Idiomatic Error Handling in Go Microservices

A comprehensive guide to error handling patterns in Go microservices, covering error wrapping, sentinel errors, typed errors, and strategies for propagating errors across service boundaries.

technical8 min readBy Klivvr Engineering
Share:

Error handling in Go is famously verbose. The if err != nil pattern appears on nearly every other line, and newcomers often wonder whether there is a better way. After two years of building Andromeda, our answer is nuanced: the verbosity is the feature, not the bug. Explicit error handling forces you to think about failure at every step, which produces more reliable software. But verbosity without strategy produces a different kind of mess: errors that are swallowed, errors that lose context, and errors that cross service boundaries carrying internal implementation details.

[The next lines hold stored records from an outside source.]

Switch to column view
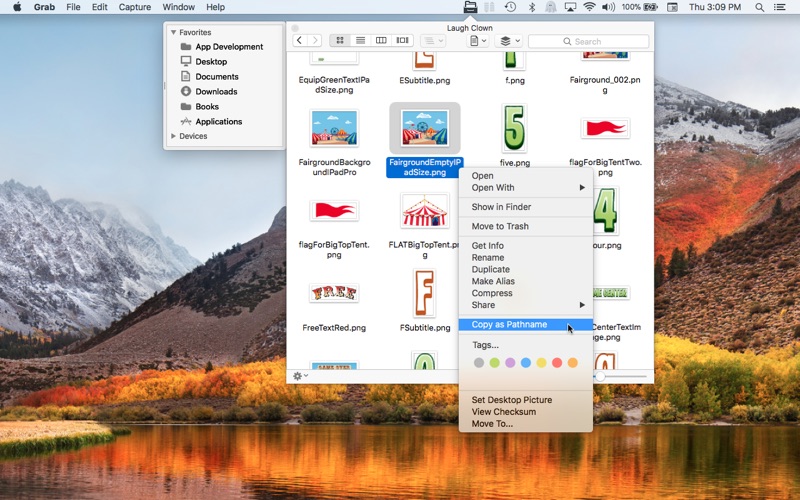800x500 pixels. [x=381, y=41]

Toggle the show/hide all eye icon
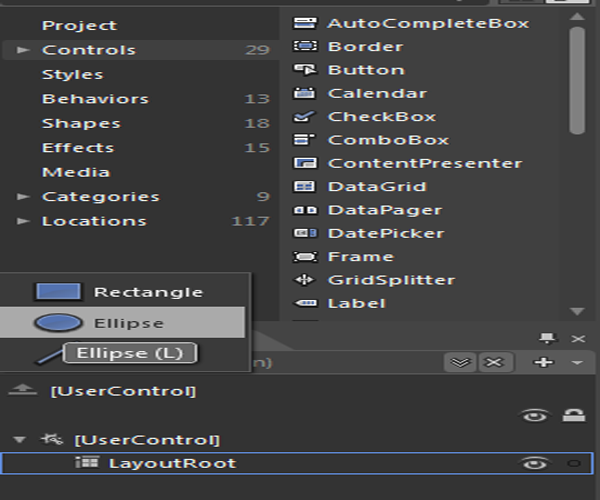pos(534,415)
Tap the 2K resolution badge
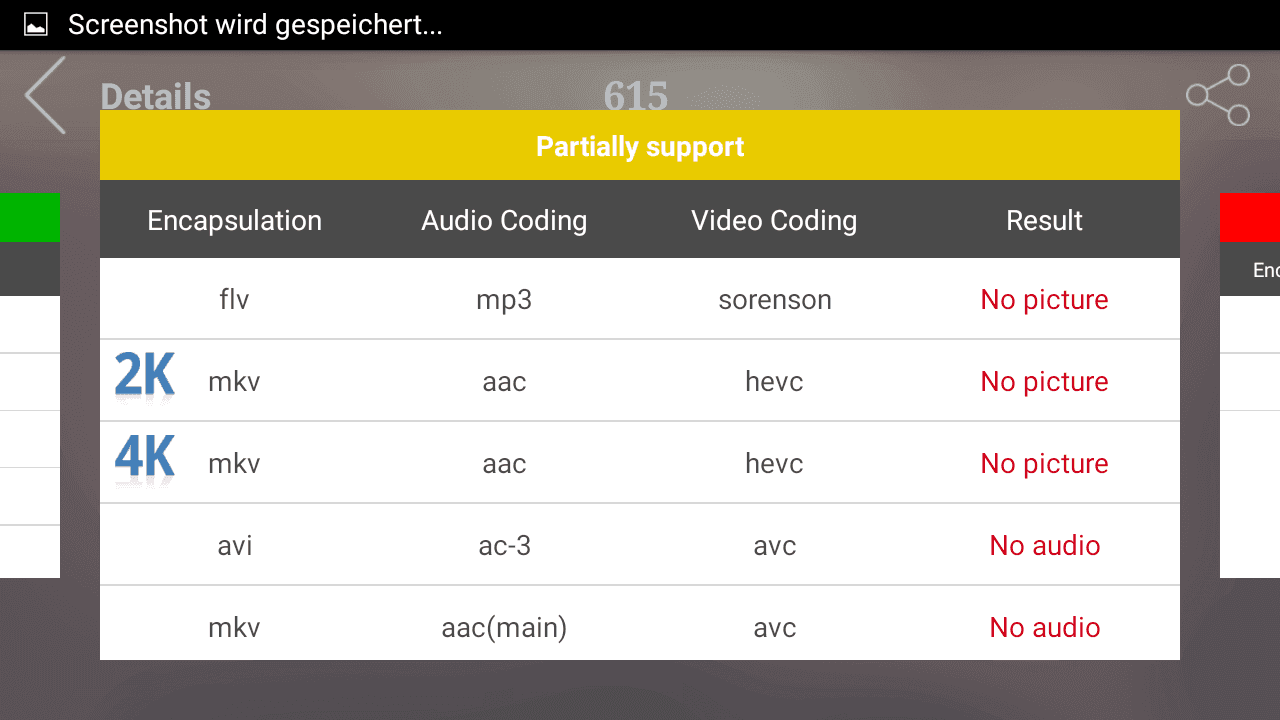1280x720 pixels. tap(145, 376)
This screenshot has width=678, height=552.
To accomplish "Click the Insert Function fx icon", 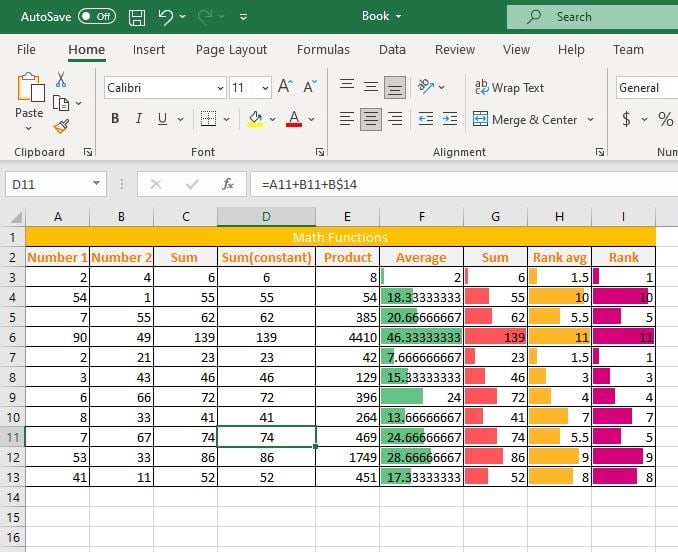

This article covers the error handling patterns we have settled on in Andromeda. These patterns are not novel individually, but their combination creates a coherent system that works well across a monorepo of microservices.

Error Wrapping with Context

The most important error handling pattern in Go is wrapping errors with context using fmt.Errorf and the %w verb. Every function that receives an error from a callee should wrap it with enough context to understand where the error originated without reading a stack trace.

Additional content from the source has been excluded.